Mercoledì, 28 Luglio 2021
Cronaca

Bancarotta e fatture false, quattro arresti e sequestri di beni per 5 milioni di euro

All'alba l'operazione della Guardia di Finanza. In manette quattro imprenditori: avevano messo in piedi un sistema di false fatturazioni e società intestate a prestanome per evadere il fisco

Associazione per delinquere finalizzata alla frode fiscale, alle false comunicazioni sociali ed alla bancarotta fraudolenta: con questa accusa i militari della Guardia di Finanza di Bari hanno arrestato questa mattina quattro uomini della famiglia Perrone, proprietaria della società edilizia ''Cospet'' di Gravina in Puglia (Bari), fallita nel 2009.  Parallelamente alle ordinanze di custodia cautelare è scattato il sequestro di beni per un totale di circa 5,5 milioni di euro. Nell'ambito dell'operazione,denominata "Ablatum", i finanzieri hanno sequestrato tra l'altro due fabbricati ed un terreno a Gravina in Puglia, un fabbricato a Castellaneta Marina (Taranto), quote societarie e disponibilità bancarie.

Le quattro misure cautelari, tre in carcere e uno ai domiciliari, sono state emesse dal gip del Tribunale di Bari su richiesta della Procura della Repubblica. Le indagini della Guardia di Finanza sono cominciate dopo il fallimento della "Cospet" nel 2009 e hanno permesso di scoprire il cosiddetto ''sistema Petrone'': attraverso false fatturazioni e utilizzando propri dipendenti come prestanome per società "cartiere" inesistenti, riconducibili allo stesso gruppo e poi fatte fallire, i quattro indagati movimentavano ingenti somme (in totale circa 54 milioni di euro, quindi con un'evasione di circa 5,5 milioni di euro) per operazioni fasulle.

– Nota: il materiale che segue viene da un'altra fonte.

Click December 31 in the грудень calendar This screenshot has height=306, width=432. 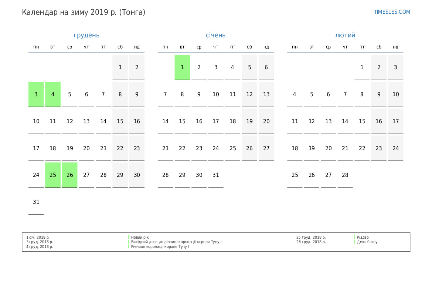36,202
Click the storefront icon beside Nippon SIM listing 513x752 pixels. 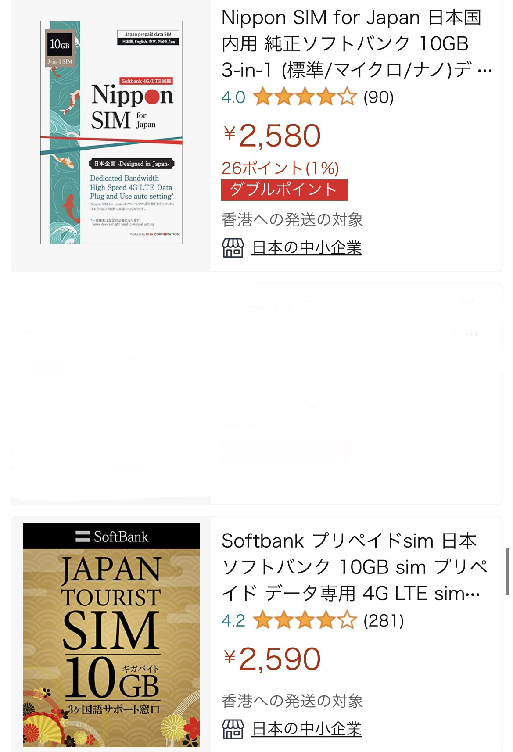(x=233, y=248)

Il gruppo così, con offerte al ribasso, riusciva a ottenere anche appalti pubblici per le proprie società realmente operanti nel settore dell'edilizia. Negli uffici della società sono stati scoperti timbri di funzionari del Comune di Gravina in Puglia, carta intestata di uffici pubblica intestati ed altra documentazione artefatta.